The report was delivered on June 2, 2022, and the findings are expected to be released on June 15, 2022. The findings are expected to shape the pursuit of Federal direction on tackling money laundering In Canada.

== Testimony ==
According to testimony by the former head of the British Columbia Lottery Corporation Anti-Money Laundering Investigations and Intelligence Division, he was instructed that it was not his job to investigate suspicious transactions. It was common practice for individuals involved with the illicit proceeds of organized crime in Vancouver to bring in hundreds of thousands of dollars in $20 bills, convert them to casino chips, and then withdraw the funds in higher denominations; this process is referred to by investigators as "refining". According to a former senior investigator with the BC Lottery Corporation, he was convinced that the influx of illicit funds had been going on since at least 2009. He cited a rise in the allowed maximum bet per hand amplified the problem by inviting a criminal element. The former executive director of the Gaming Policy Branch, Larry Vander Graaf, testified that he believed putting restrictions on cash buy-ins at casinos as early as 2009 could have mitigated the issue by deterring money launderers; Graaf's calls for these restrictions were ignored.

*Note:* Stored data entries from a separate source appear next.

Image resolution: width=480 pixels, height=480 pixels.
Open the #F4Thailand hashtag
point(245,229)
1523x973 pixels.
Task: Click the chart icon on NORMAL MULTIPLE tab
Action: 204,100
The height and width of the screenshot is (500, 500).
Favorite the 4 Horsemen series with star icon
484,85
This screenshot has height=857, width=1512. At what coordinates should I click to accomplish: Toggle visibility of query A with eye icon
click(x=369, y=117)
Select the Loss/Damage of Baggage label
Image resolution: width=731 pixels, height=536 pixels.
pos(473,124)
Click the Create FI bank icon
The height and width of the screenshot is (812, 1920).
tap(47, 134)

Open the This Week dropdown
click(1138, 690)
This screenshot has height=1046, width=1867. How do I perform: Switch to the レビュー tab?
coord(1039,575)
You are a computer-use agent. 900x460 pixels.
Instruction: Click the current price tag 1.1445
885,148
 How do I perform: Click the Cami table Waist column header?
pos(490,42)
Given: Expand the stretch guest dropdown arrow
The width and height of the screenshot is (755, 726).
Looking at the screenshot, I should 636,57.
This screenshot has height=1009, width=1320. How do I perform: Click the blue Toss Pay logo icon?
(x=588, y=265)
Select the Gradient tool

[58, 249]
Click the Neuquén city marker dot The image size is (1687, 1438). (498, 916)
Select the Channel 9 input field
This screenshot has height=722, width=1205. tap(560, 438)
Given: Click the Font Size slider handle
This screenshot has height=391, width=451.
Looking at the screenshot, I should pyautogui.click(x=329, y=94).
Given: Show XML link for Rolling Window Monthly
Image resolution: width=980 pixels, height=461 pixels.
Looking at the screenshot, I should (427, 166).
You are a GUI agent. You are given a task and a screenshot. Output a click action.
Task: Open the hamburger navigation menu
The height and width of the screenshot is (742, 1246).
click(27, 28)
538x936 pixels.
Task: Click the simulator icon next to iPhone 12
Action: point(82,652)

The first interim report of the commission, issued in December 2020, reported that the Government of Canada obstructed the commission lawyers' attempts to access important records and that any records that were provided "have been redacted to the point that they provide no meaningful information." In response to this, the Attorney General of British Columbia David Eby stated that he was "incredibly concerned" about the reported reluctance to cooperate with the probe. Cullen also wrote in the report that the commission was also forbidden from interviewing federal prosecutors involved with the Financial Transactions and Reports Analysis Centre of Canada. The report also found that the CEO of the BC Lottery Corporation ignored federal anti-money laundering direction in favour of allowing these transactions as they were large revenue generators.

== Findings ==
The report concluded Canada failed to stop the flow of tens of billions in laundered cash per year.

The inquiry made several findings, with the most important being the province should create its own anti-money laundering task force. This suggestion builds on another key finding, suggesting Canada’s federal anti-money laundering resources are unreliable.

== Criticism ==
The final report delivered was heavily criticized by whistleblowers, who said that they received little support for coming forward. BC Attorney General David Eby agreed, suggesting he would be pursuing ways to strengthen whistleblower protections in the future.